The price of both gold and silver rose last week despite a spike in US bond yields and a stronger dollar, spurring on speculation that any tapering measures have largely been discounted into their prices.
Since bullion’s July low its price has now risen by 14 per cent, while silver, enjoying a 1.1 per cent gain last week, is now up by 27 per cent over the past eight weeks.
ETF Securities head of research and investment strategy Nicholas Brooks says: “While the surge in US bond yields is pressuring many financial assets, precious metals took the latest release of the Fed’s FOMC minutes in stride, ignoring the Fed’s statement that it is ’broadly comfortable’ with moving ahead with reductions in bond buying in the near future.
“The fact that both gold and silver prices ended the week higher indicates that the start of Fed tapering may have already been largely been priced in to precious metals prices.”

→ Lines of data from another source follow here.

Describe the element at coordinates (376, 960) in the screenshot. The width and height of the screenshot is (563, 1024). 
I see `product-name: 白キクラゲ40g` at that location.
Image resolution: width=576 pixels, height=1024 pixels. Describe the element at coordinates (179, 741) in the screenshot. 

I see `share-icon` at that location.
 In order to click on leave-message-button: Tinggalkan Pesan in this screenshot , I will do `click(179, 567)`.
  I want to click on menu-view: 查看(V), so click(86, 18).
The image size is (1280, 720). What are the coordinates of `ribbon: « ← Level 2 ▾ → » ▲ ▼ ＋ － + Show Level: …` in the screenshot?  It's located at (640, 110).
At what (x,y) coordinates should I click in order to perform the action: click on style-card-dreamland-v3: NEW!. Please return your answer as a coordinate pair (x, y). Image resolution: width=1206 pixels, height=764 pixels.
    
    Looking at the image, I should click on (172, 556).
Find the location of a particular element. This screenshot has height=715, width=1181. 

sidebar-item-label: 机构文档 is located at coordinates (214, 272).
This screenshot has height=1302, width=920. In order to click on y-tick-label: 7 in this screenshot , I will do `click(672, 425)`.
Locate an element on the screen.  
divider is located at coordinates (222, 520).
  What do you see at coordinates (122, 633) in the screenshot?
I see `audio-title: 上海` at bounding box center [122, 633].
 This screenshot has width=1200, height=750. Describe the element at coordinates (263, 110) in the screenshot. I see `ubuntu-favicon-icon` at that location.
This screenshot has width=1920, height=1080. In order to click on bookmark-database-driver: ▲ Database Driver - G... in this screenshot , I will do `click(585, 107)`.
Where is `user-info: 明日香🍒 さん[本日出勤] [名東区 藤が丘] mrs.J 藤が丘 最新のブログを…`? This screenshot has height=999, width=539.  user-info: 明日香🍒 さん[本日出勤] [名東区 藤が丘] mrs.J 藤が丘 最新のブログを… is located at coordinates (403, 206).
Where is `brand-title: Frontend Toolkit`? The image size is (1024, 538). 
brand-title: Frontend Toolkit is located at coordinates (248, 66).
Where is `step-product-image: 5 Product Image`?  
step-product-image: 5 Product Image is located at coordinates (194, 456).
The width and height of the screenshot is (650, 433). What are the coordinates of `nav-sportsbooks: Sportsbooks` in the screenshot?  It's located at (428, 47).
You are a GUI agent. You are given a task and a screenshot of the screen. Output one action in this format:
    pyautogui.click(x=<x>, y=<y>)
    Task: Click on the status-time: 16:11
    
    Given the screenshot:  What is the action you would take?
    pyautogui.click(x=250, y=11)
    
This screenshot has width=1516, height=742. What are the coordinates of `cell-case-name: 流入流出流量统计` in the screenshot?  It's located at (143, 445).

The recent rebound in precious metals prices appears to have triggered some profit-taking, with £50m flowing out of precious metals exchange traded products last week. However physical buyers, especially in Asia, are taking up the slack, says Brooks.
Hargreaves Lansdown senior investment manager Adrian Lowcock says: ”Gold has a place in portfolios as it can provide an insurance policy and will protect investors over the long term effects of quantitative easing. But investors should be wary of short term performance as the gold price can be sensitive to political decisions.”